Copy the records below, swapping "icon" for "button" and leaving everything else unchanged.

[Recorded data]
= = = =
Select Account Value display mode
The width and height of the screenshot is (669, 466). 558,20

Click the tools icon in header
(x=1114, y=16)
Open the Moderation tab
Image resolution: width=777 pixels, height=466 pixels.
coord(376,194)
= = = =
> **RESPONSE TO THE TASK**
Select Account Value display mode
The width and height of the screenshot is (669, 466). 558,20

Click the tools button in header
(x=1114, y=16)
Open the Moderation tab
Image resolution: width=777 pixels, height=466 pixels.
coord(376,194)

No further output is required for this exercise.